Rheumatoid factor and antibodies to citrullinated proteins are usually regarded as serological markers of rheumatoid arthritis. Classic (IgM) rheumatoid factor is currently assessed in clinical practice; however, the combined detection of additional isotypes may improve this marker's diagnostic and prognostic value.1,2,3 In particular, several studies have already shown that IgA rheumatoid factor may be strongly linked to a more severe disease.4,5,6
Anti‐citrullinated peptide antibodies recognise different citrulline‐containing proteins derived from a post‐translational modification of arginine residues from peptidyl‐arginine deiminase.7 Recently developed tests allow the detection of antibodies recognising cyclic citrullinated peptides (anti‐CCP) in the serum of most patients with rheumatoid arthritis. Anti‐CCP have proved to be highly specific for rheumatoid arthritis and strongly associated with development of radiographic erosions in the early stages of disease.8,9,10,11,12,13,14
The role of these antibodies as markers of response to treatment is not yet fully understood. Some studies reported a drop in rheumatoid factor level after effective treatment with both the traditional disease‐modifying antirheumatic drugs (DMARDs) and anti‐tumour necrosis factor (TNF)α treatment.15,16,17,18,19,20 However, data confirming a definite relationship between decreased rheumatoid factor levels and clinical response are scarce.20 Few data exist regarding IgA and IgG rheumatoid factor subtypes, and studies dealing with changes in anti‐CCP levels have yielded conflicting results.19,21,22
Three different TNFα‐inhibiting agents are currently used to treat active rheumatoid arthritis, all of which effectively reduce the signs and symptoms of the disease and inhibit radiographic joint damage progression.23,24,25,26 Even though these drugs have dramatically changed the treatment of rheumatoid arthritis, almost one third of patients are still poor responders, and no definite serological predictors of lack of response have as yet been reported.27,28 This paper deals with the relationship between serum levels of anti‐CCP or different rheumatoid factor isotypes and clinical response to TNFα blockers.
Methods
Patients
In all, 132 patients with definite rheumatoid arthritis were included in the study and were prospectivally followed up for at least 1 year according to the guidelines of the Italian National Registry for the treatment of severe rheumatoid arthritis with anti‐TNF agents in rheumatoid arthritis therapy.29,30 All patients had active disease despite having previously received treatment with ⩾2 DMARDs, including methotrexate, and gave their informed consent in accordance with the local ethics committee recommendations. A total of 63 patients were treated with infliximab (3 mg/kg intravenously at 0, 2 and 6 weeks and then every 8 weeks) and methotrexate (15–20 mg/week), 35 patients were treated with etanercept (25 mg subcutaneously twice weekly) with or without methotrexate and 34 patients were treated with adalimumab (40 mg subcutaneously every other week) with or without methotrexate or leflunomide. Non‐steroidal anti‐inflammatory drugs and oral prednisone (<10 mg/day) were allowed. Six patients dropped out because of adverse events a few weeks after beginning treatment and were not eligible for clinical response evaluation. Six additional patients discontinued treatment between 14 and 38 weeks because of inefficacy; these patients were included in the clinical response evaluation, but were excluded from the analysis of antibody profile changes.

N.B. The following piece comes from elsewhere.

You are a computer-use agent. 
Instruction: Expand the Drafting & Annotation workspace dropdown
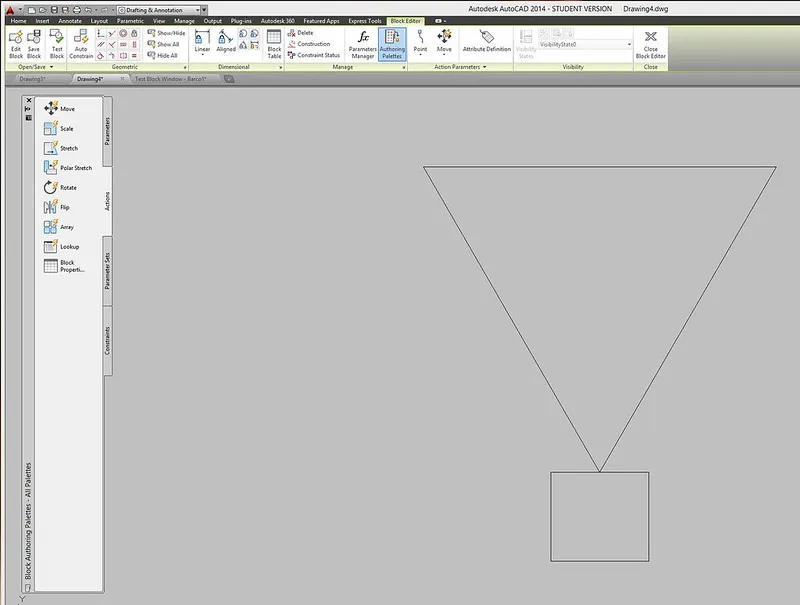[x=160, y=9]
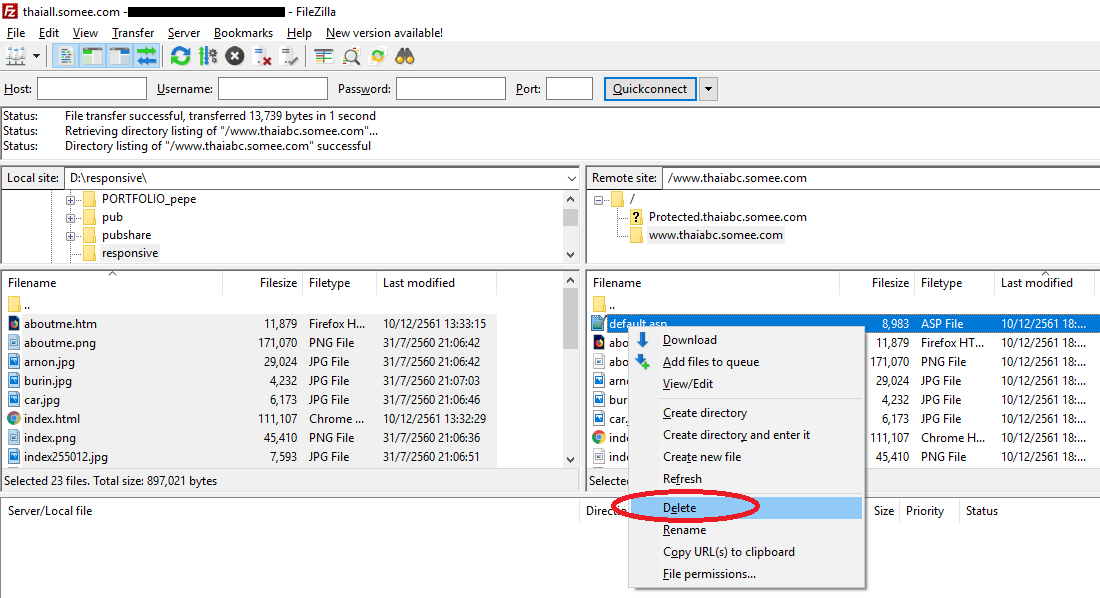Click the Disconnect from server icon

[x=263, y=56]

Clinical response was evaluated after 1 year (or at drop‐out) in accordance with the European League Against Rheumatism criteria using the modified disease activity score that includes 28 joints (DAS 28).31 The American College of Rheumatology 20 criteria were also evaluated for all cases.32 Table 1 reports the main demographic and clinical characteristics of the cohort.
Table 1 Demographic and clinical characteristic of patients included in the study.
Total patients (n = 132) | Infliximab (n = 63) | Etanercept (n = 35) | Adalimumab (n = 34) | |
---|---|---|---|---|
Age (years) | 57.28 (12.46) | 59.12 (10.86) | 58.4 (11.99) | 52.57 (14.87) |
Female/male | 101/31 | 46/17 | 28/7 | 27/7 |
Disease duration (years) | 8.3 (6.93) | 9.08 (8.11) | 6.15 (4.72) | 9.58 (6.65) |
Tender joints (68) | 15.96 (9.9) | 18.1 (10.3) | 16.65 (9.7) | 11.03 (7.36) |
Swollen joints (66) | 9.59 (5.7) | 7.9 (4.88) | 13.17 (7.46) | 9.36 (3.21) |
Erosions (%) | 100 | 100 | 100 | 100 |
DAS 28 | 5.87 (0.99) | 5.93 (1.08) | 5.95 (1.08) | 5.52 (0.7) |
HAQ | 1.598 (0.69) | 1.73 (0.57) | 1.74 (0.77) | 1.11 (0.66) |
Responders (%)* | 66 | 61 | 65 | 76 |
Previous DMARDs, n of patients (%) | ||||
Methotrexate | 131 (99.24) | 63 (100) | 34 (97.14) | 34 (100) |
Hydroxycloroquine | 93 (70.45) | 53 (84.12) | 22 (62.85) | 19 (55.88) |
Sulfasalazine | 61 (46.21) | 32 (50.79) | 16 (47.71) | 13 (38.23) |
Ciclosporin A | 48 (36.36) | 29 (46.03) | 12 (34.28) | 7 (20.58) |
Others | 34 (25.75) | 14 (22.22) | 9 (25.71) | 11 (32.35) |
DMARDs associated, n of patients (%) | ||||
Methotrexate | 115 (87.12) | 63 (100) | 29 (82.85) | 23 (67.64) |
Leflunomide | 2 (1.51) | 0 | 0 | 2 (5.88) |
None | 15 (11.36) | 0 | 6 (17.14) | 9 (26.47) |
DAS 28, disease activity score including 28 joint counts; DMARD, disease‐modifying antirheumatic drug; HAQ, Health Assessment Questionnaire.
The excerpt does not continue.